INSTRUCTIONS FOR THE TASK: What you should give back is a precise copy of the lines below from the one containing "Viewport: 917px width, 633px height." through the one containing "Given: Edit the", with no pictures.

RECORDS PROVIDED:
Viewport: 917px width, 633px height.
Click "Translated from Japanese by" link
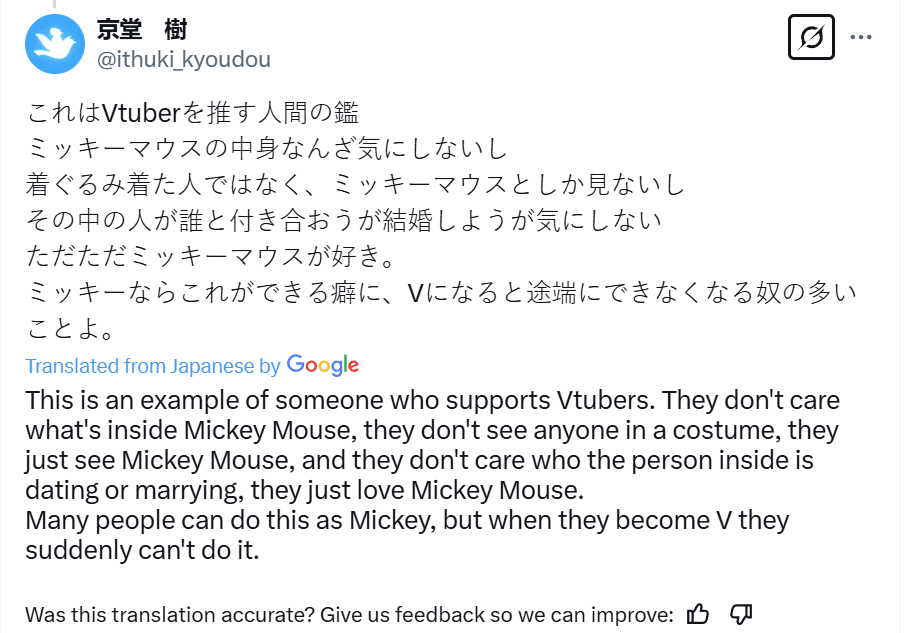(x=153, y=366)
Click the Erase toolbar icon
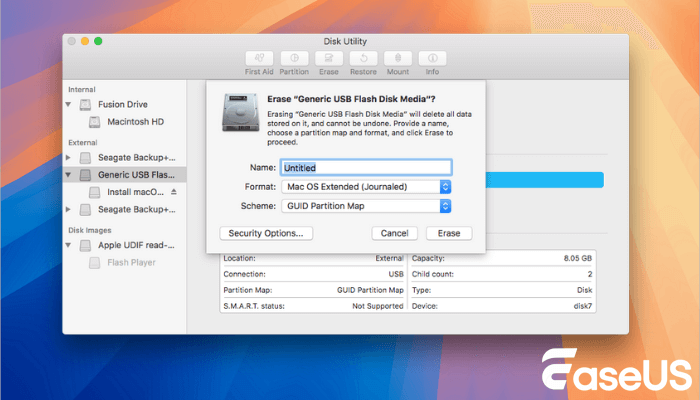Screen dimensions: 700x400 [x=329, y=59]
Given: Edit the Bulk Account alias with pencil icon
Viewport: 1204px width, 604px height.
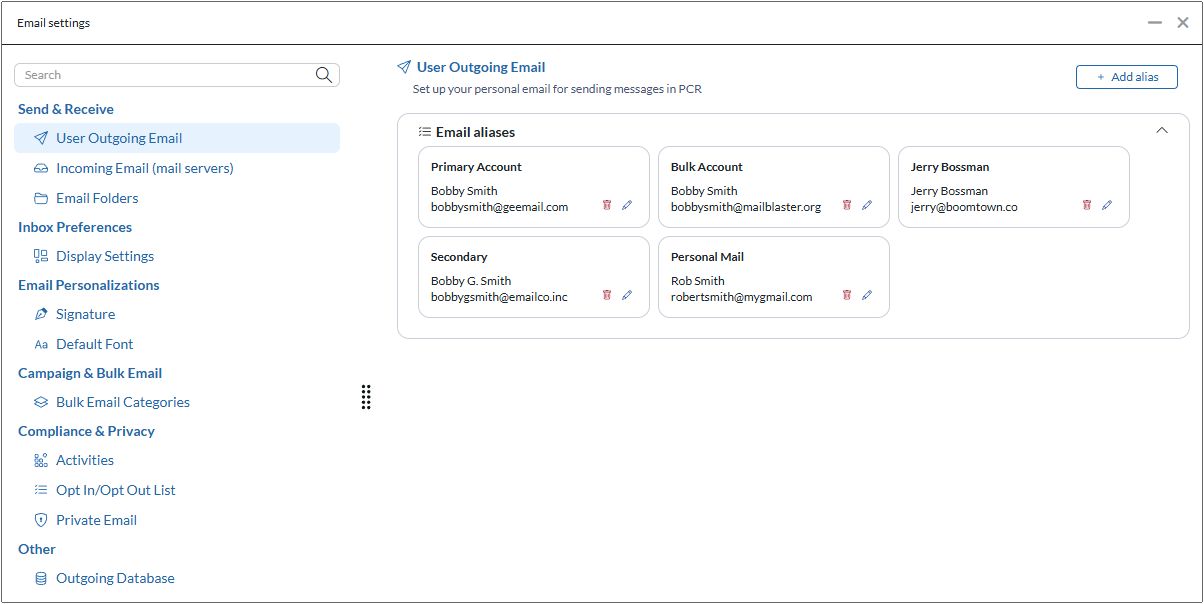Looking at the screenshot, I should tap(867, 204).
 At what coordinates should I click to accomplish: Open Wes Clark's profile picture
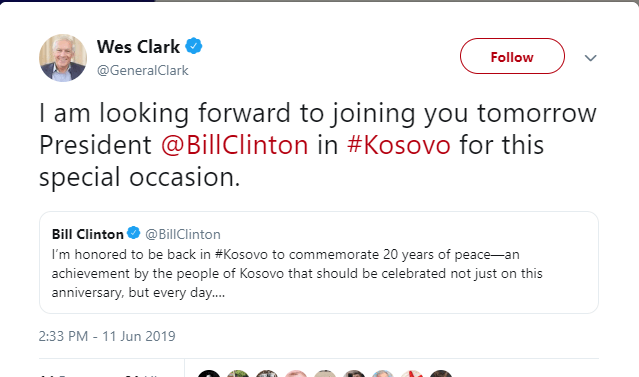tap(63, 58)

==

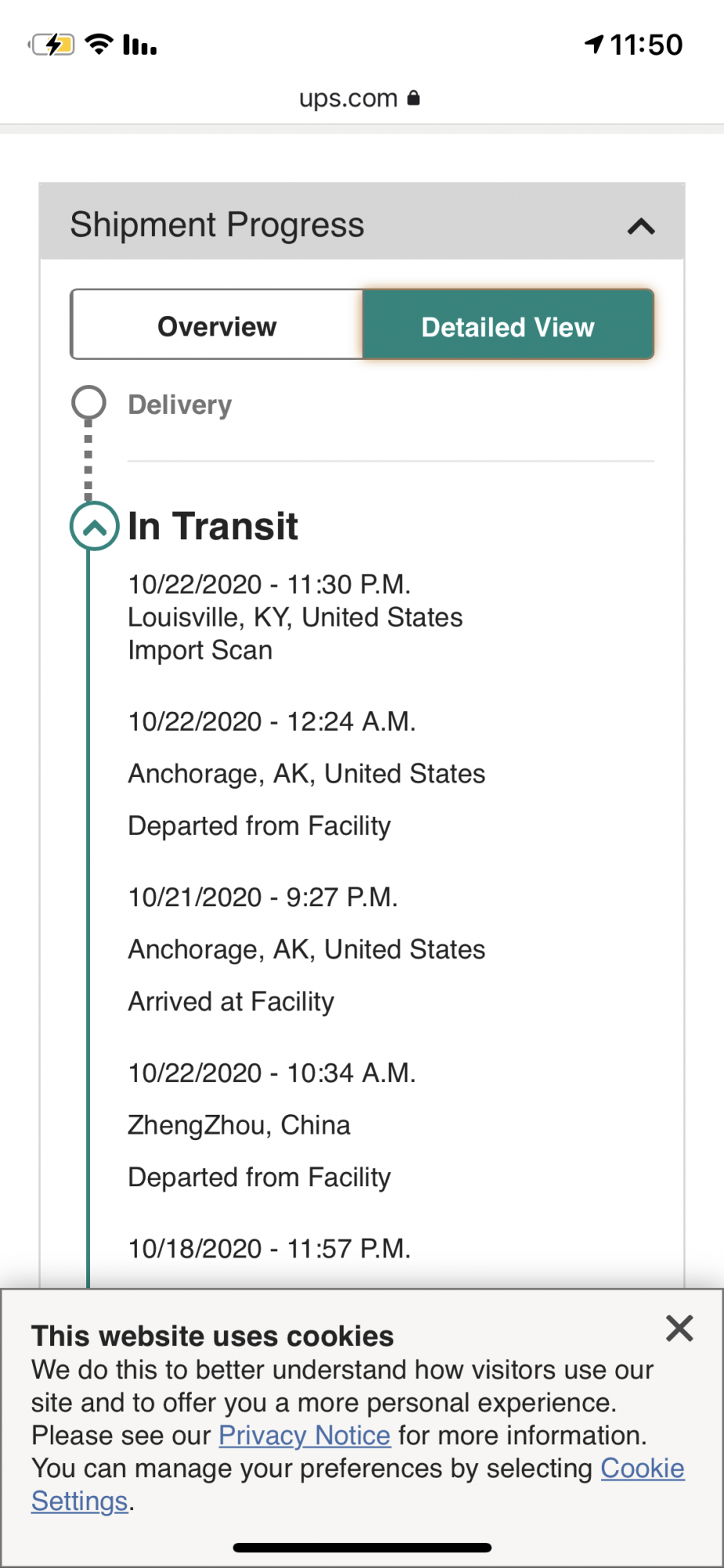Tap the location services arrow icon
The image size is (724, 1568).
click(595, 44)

SOLUTION TO THIS TASK:
Viewport: 917px width, 633px height.
Click "Translated from Japanese by" link
(x=153, y=366)
Click the Erase toolbar icon
Screen dimensions: 700x400 [x=329, y=59]
Given: Edit the Bulk Account alias with pencil icon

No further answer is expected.